### WHAT TO DO
Reproduce exactly the lines from the line containing "Accepta toate cookie-urile (757, 2518)" through the end of the records below, including both ends, and nothing else.

### EXCERPTED DATA
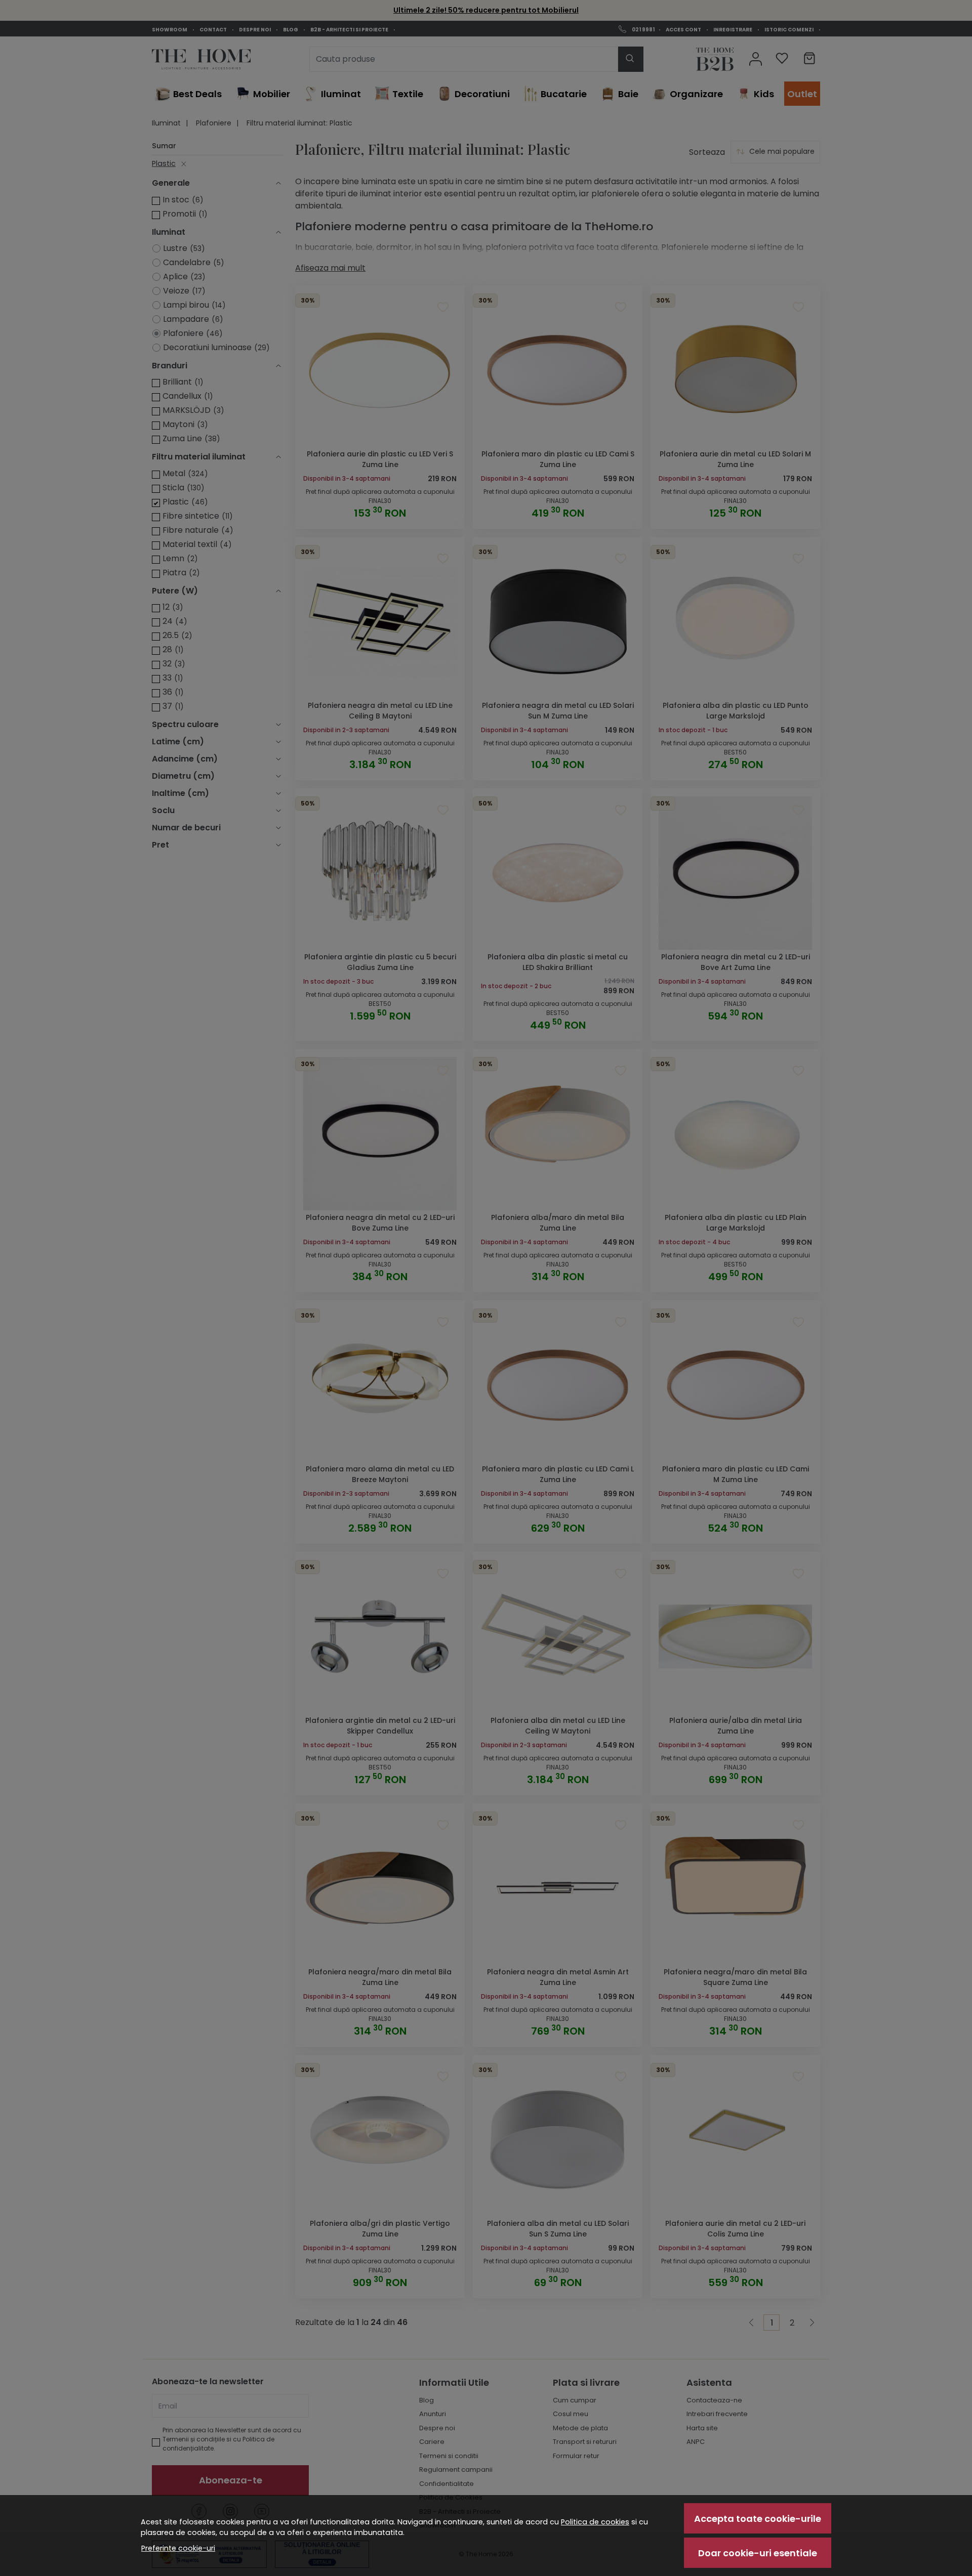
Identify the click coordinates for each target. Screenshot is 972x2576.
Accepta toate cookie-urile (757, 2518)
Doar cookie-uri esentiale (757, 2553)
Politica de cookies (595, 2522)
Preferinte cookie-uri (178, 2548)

### WORKED SOLUTION
Accepta toate cookie-urile (757, 2518)
Doar cookie-uri esentiale (757, 2553)
Politica de cookies (595, 2522)
Preferinte cookie-uri (178, 2548)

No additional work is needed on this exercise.